Respiratory distress syndrome (RDS) from surfactant deficiency is the most common cause of respiratory distress and a leading cause of morbidity in the premature infant. The prematurity of type II pneumocytes results in an inadequate production of surfactant. This triggers a cascade of responses leading to decreased alveolar distensibility, capillary leak edema, noncompliant lungs, and respiratory distress.
The typical radiographic appearance of RDS reflects generalized alveolar collapse and shows a finely granular or ground-glass pattern with diminished lung volumes. The severity of radiographic disease is variable and usually correlates with the severity of clinical disease. Mild radiographic disease is characterized by a finely granular pattern that allows visualization of normal vessels ( Fig. 38.3 ), whereas severe disease results in loss of defined heart borders and diaphragm ( Fig. 38.4 ). Peripheral air bronchograms may be seen with severe disease because of air in the bronchi being visualized against a background of alveolar collapse. The distribution of disease is usually diffuse and symmetric; however, patchy or asymmetric disease may be seen. The radiographic changes associated with RDS are often seen immediately after birth but can also develop over the first 6-12 hours of life. The radiographic abnormalities related to uncomplicated RDS should resolve by the time the neonate is 3-4 days old or sooner if surfactant therapy is given. Severe RDS on the initial radiograph in the first few hours of life has been proposed as predictive of continuous positive airway pressure failure in extremely low birth weight infants. New diffuse worsening of bilateral opacities in the lungs may be seen with pulmonary edema or pulmonary hemorrhage. Sudden increase in focal opacity usually indicates atelectasis.

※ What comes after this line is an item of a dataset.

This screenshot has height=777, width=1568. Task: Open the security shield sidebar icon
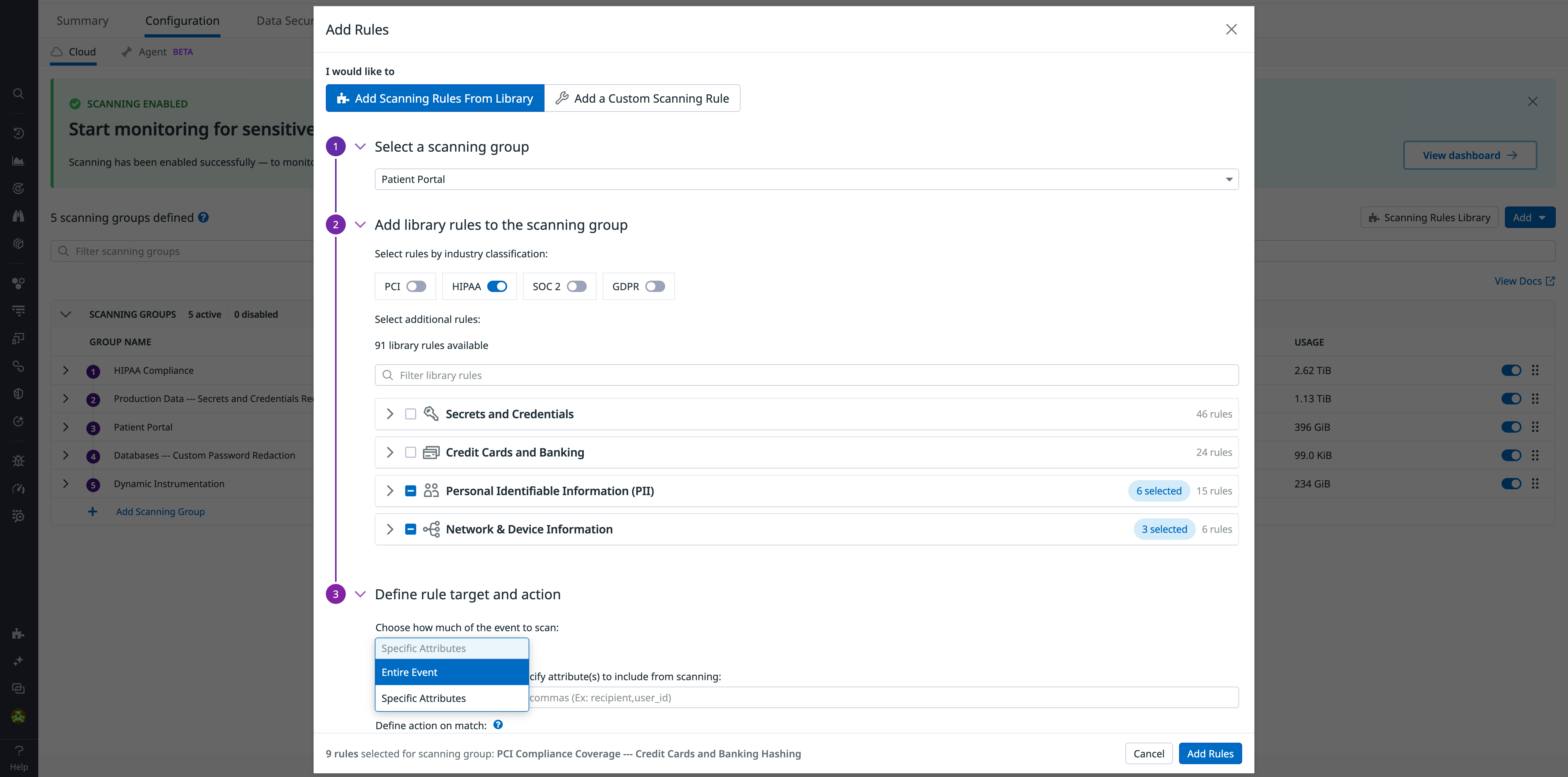(x=18, y=393)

Chest radiography can be used to help assess the effectiveness of surfactant replacement therapy in infants with RDS. Lung ultrasound has also been proposed as a technique to differentiate RDS from transient tachypnea and possible need for surfactant therapy. Typically, improvement in the appearance of the lungs is rapid and uniform after surfactant administration. In 80%-90% of neonates treated with surfactant, improvement occurs in one or both lungs. When there is a partial response, the improvement may be asymmetric or even restricted to one lung. Explanations for asymmetric radiographic improvement following surfactant therapy include (1) maldistribution of surfactant, (2) insufficient surfactant, and (3) regional differences in lung aeration before surfactant treatment. The absence of radiographic improvement after surfactant administration is a poor prognostic sign and suggests a diagnosis other than surfactant deficiency. Surfactant-related pulmonary hemorrhage may mimic RDS with focal or diffuse alveolar parenchymal disease.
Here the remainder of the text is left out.